Altering cartographies of climate change, Royal Academy, London, 15 April 2019

Altering cartographies of climate change, Royal Academy, London, 15 April 2019

A panel discussion looking at both material and imagined borders, and the ways in which global warming challenges Western conceptions of territory.

In 2014, Studio Folder initiated the Italian Limes project to survey the fluctuations of the boundary line across the Alps in real time. As a continuation of this project, they have been fascinated by the effects climate change can have on geopolitical understandings of borders and the methods used to represent them.

In this conversation, our panellists will discuss topics of nationalism and cartography using the example of a “moving border” introduced by Italy, Austria, and Switzerland to acknowledge the volatility of the geographical features on Italy’s northern border. The latter is continuously shifting as a result of climate change and often contradicts its representations on official maps.

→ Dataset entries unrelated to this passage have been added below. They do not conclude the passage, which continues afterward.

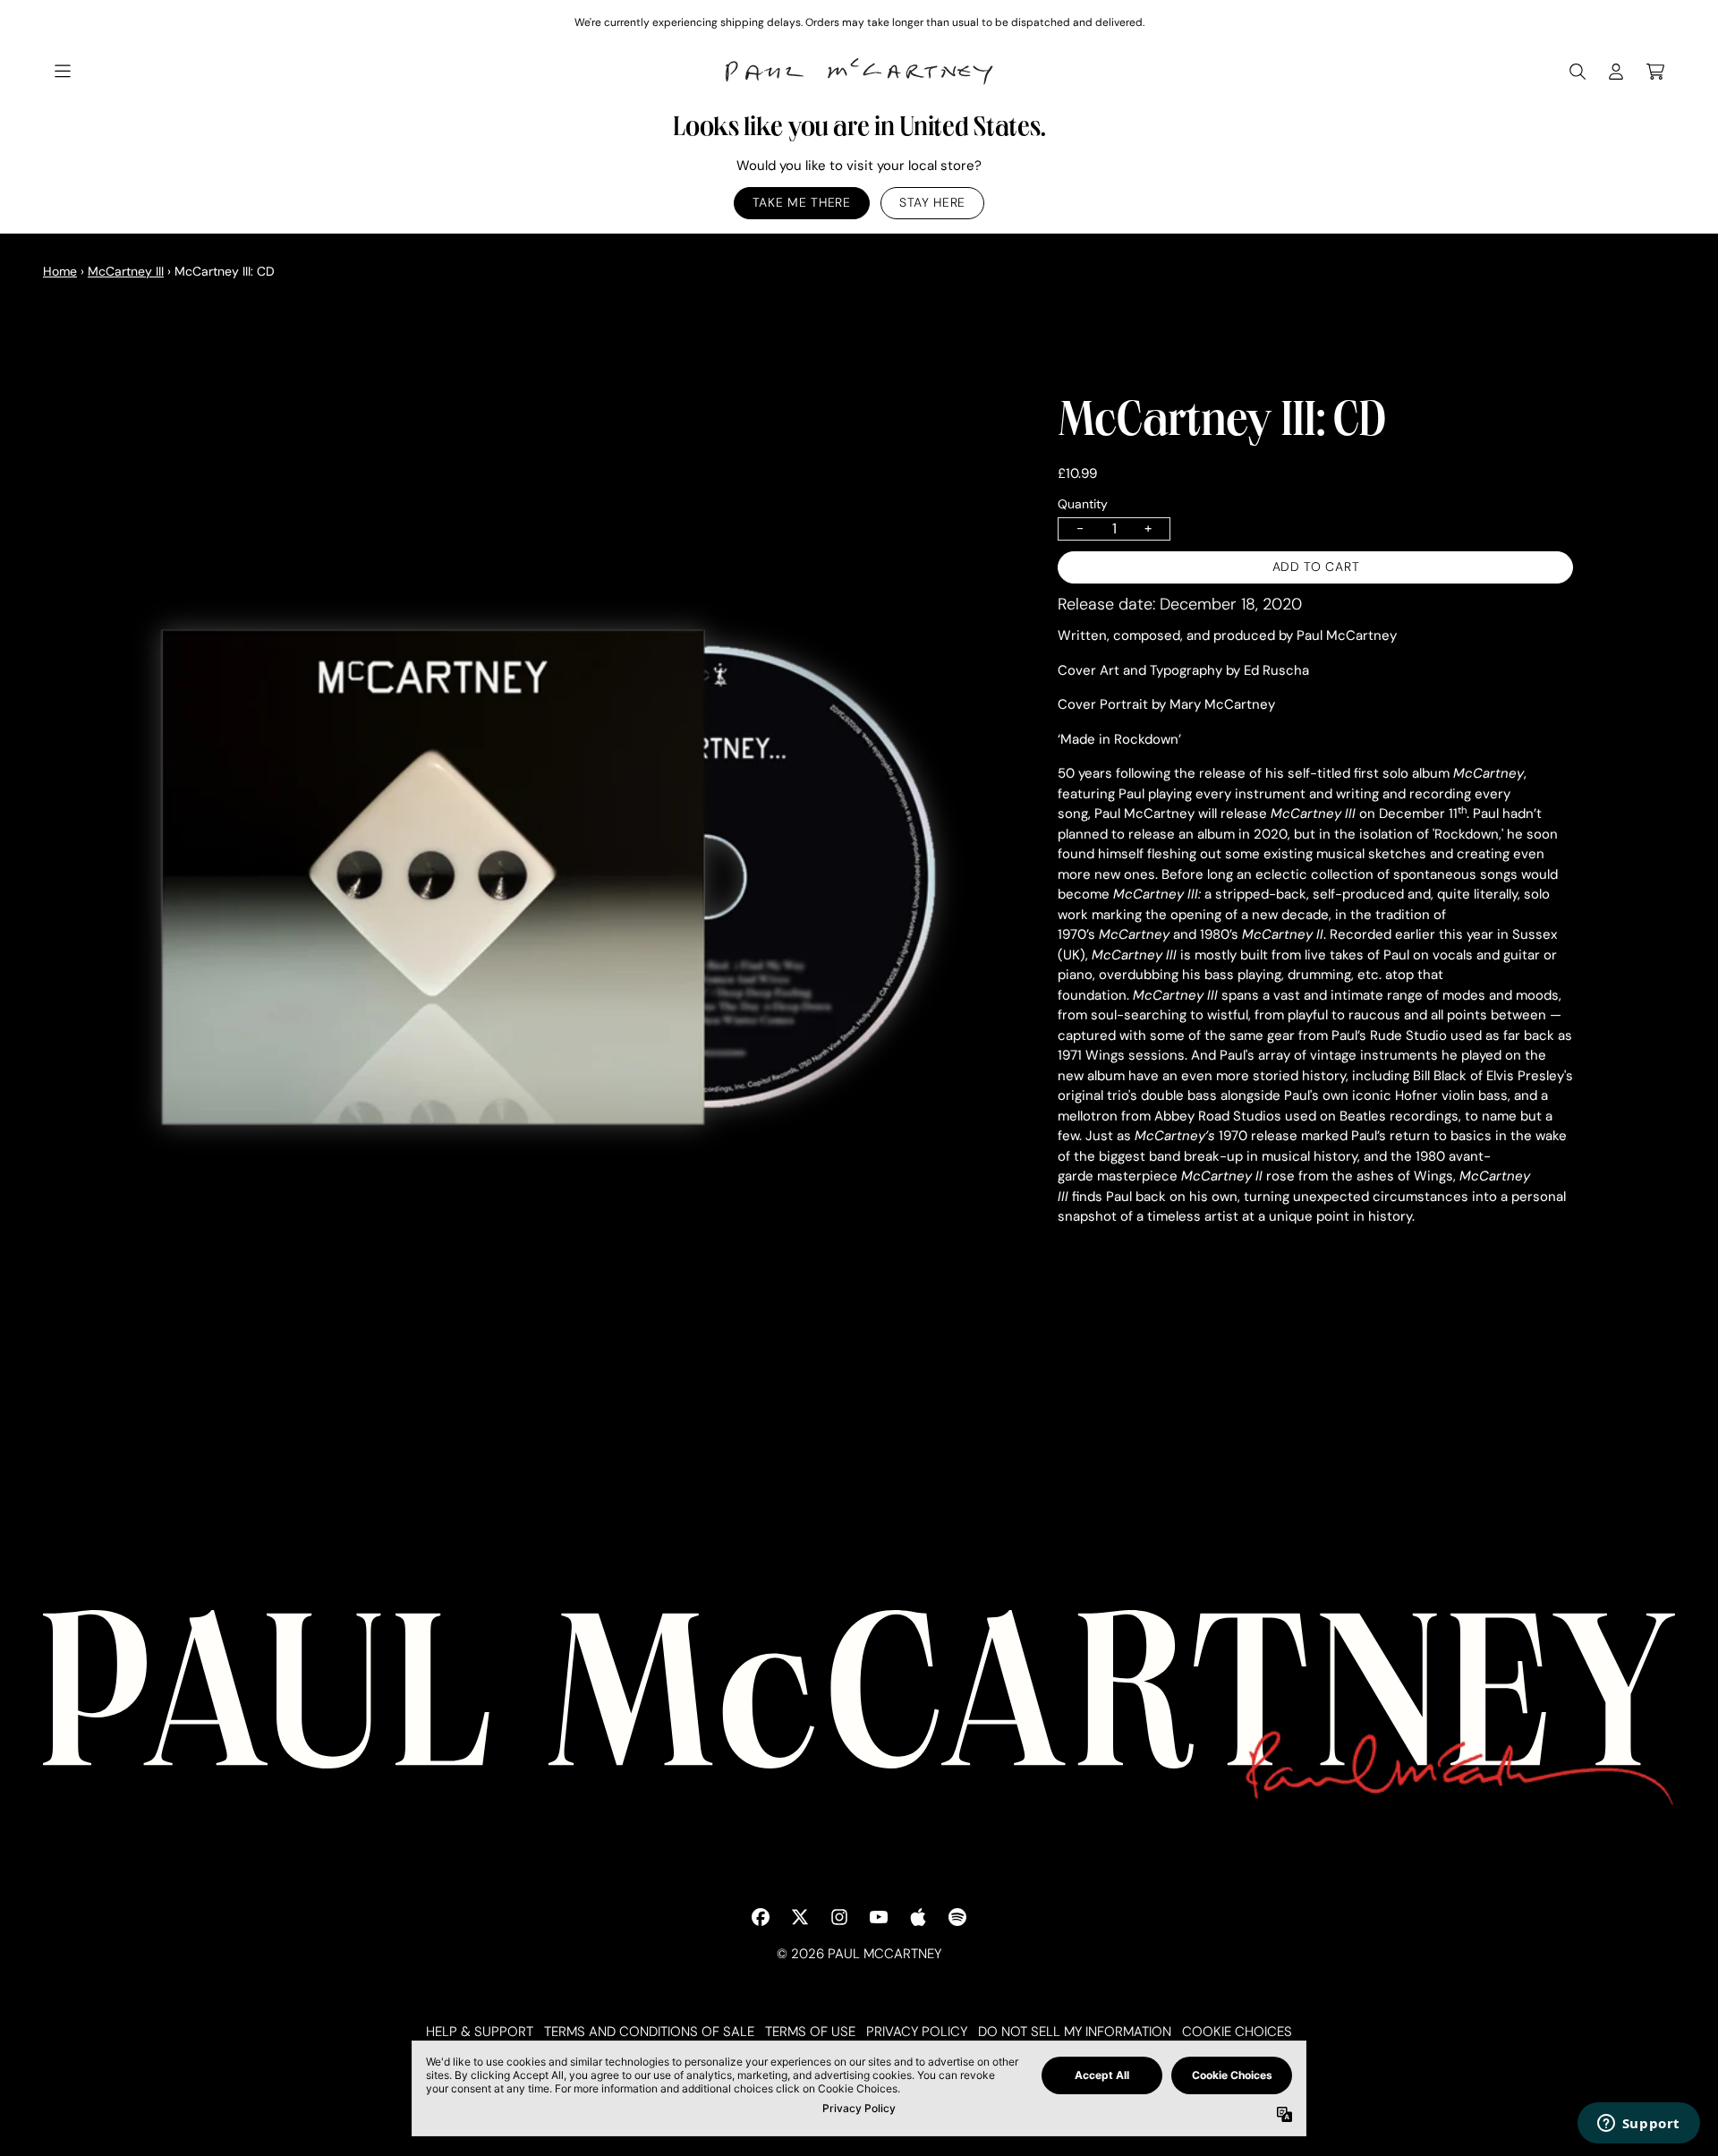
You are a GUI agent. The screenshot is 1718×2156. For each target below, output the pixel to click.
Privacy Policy (916, 2032)
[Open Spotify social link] (957, 1917)
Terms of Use (810, 2032)
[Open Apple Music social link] (918, 1917)
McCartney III (126, 271)
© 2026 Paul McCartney (859, 1954)
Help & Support (479, 2032)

They will both place this case study into a wider context of the history of boundary making and discuss possible spatial interventions that correspond to a world where ecological processes are increasingly dominating geopolitical affairs.

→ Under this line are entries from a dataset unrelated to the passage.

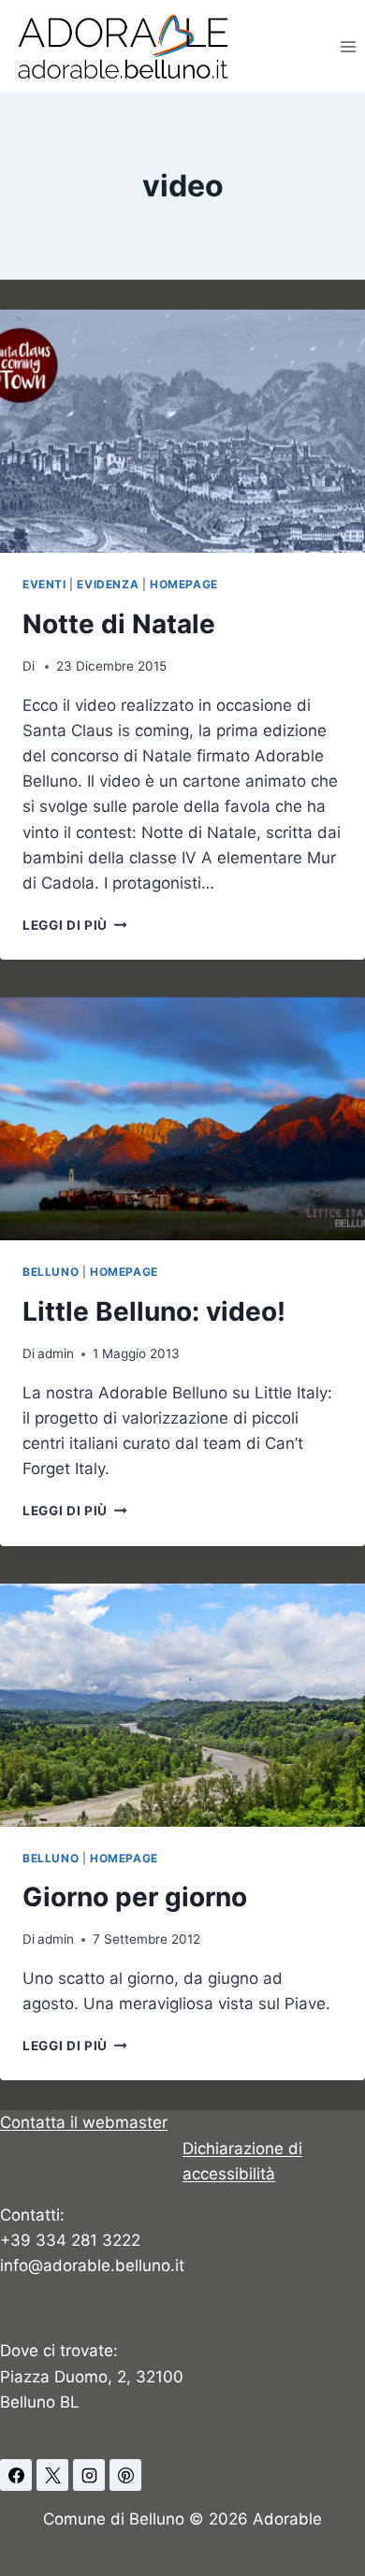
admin (55, 1353)
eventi (44, 584)
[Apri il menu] (347, 46)
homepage (184, 584)
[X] (52, 2475)
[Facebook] (16, 2475)
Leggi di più (74, 925)
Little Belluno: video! (153, 1311)
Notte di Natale (118, 624)
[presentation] (182, 431)
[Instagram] (89, 2475)
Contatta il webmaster (84, 2122)
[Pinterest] (125, 2475)
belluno (50, 1272)
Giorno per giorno (134, 1897)
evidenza (108, 584)
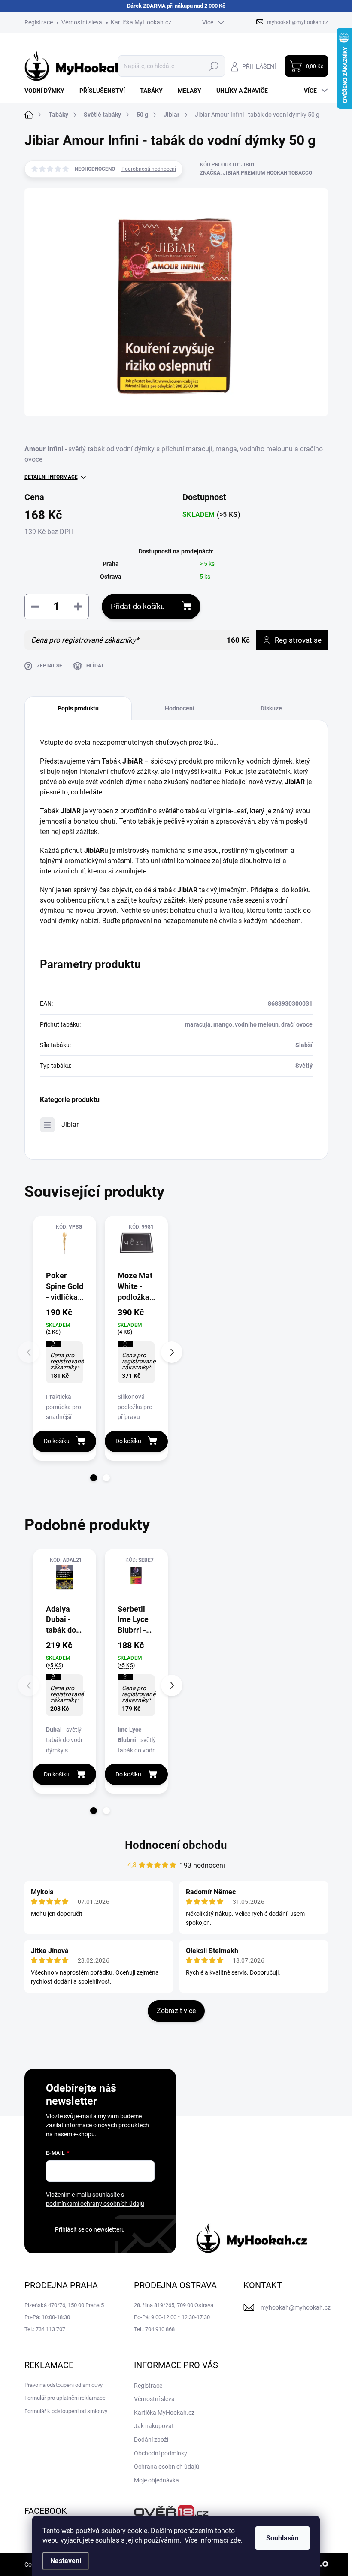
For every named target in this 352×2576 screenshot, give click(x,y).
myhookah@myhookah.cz (296, 2307)
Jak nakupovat (154, 2425)
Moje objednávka (156, 2480)
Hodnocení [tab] (179, 708)
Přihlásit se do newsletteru (90, 2229)
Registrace (38, 22)
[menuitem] (47, 90)
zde (235, 2540)
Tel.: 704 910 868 (154, 2329)
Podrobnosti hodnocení (148, 169)
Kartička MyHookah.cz (141, 22)
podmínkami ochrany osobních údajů (95, 2203)
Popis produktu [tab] (78, 708)
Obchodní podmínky (160, 2453)
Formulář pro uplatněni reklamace (65, 2398)
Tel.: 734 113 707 (44, 2329)
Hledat (213, 66)
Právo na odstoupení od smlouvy (63, 2385)
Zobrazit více (176, 2011)
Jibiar (70, 1124)
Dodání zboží (151, 2439)
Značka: (256, 173)
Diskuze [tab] (271, 708)
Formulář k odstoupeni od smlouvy (65, 2411)
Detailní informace (51, 477)
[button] (93, 1477)
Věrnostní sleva (81, 22)
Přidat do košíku (138, 606)
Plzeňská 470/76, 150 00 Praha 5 (64, 2305)
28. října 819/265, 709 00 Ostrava (173, 2305)
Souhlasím (282, 2538)
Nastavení (65, 2561)
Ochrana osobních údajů (166, 2466)
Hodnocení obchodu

This conversation is inspired by A Moving Border: Alpine Cartographies of Climate Change, published by Columbia University Press in December 2018.

Speakers:

Andrea Bagnato is an architect, researcher and book editor whose research is focused on architecture and epidemiology. He is also the editor of SQM: The Quantified Home (2014).

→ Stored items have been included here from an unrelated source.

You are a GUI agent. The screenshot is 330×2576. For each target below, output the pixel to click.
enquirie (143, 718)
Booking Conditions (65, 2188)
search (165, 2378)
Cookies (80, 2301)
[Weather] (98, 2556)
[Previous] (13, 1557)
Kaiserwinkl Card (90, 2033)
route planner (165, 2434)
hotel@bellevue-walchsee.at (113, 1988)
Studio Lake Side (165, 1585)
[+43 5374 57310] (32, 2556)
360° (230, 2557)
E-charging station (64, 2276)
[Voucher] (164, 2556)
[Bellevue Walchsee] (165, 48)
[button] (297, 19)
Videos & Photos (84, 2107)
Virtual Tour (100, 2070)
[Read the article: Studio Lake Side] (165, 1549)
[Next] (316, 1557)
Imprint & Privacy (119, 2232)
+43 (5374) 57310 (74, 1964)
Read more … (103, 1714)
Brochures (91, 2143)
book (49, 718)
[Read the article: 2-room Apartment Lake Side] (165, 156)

Stuart Elden is Professor of Political Theory and Geography at The University of Warwick, whose research is at the intersection of politics, philosophy and geography. He is also the author of The Birth of Territory (2014).

Marco Ferrari is an architect, designer and co-founder of Studio Folder, an agency for visual and spatial research.

Susan Schuppli is an artist and researcher whose current work explores the ways in which toxic ecologies are producing an “extreme image” archive of material wrongs.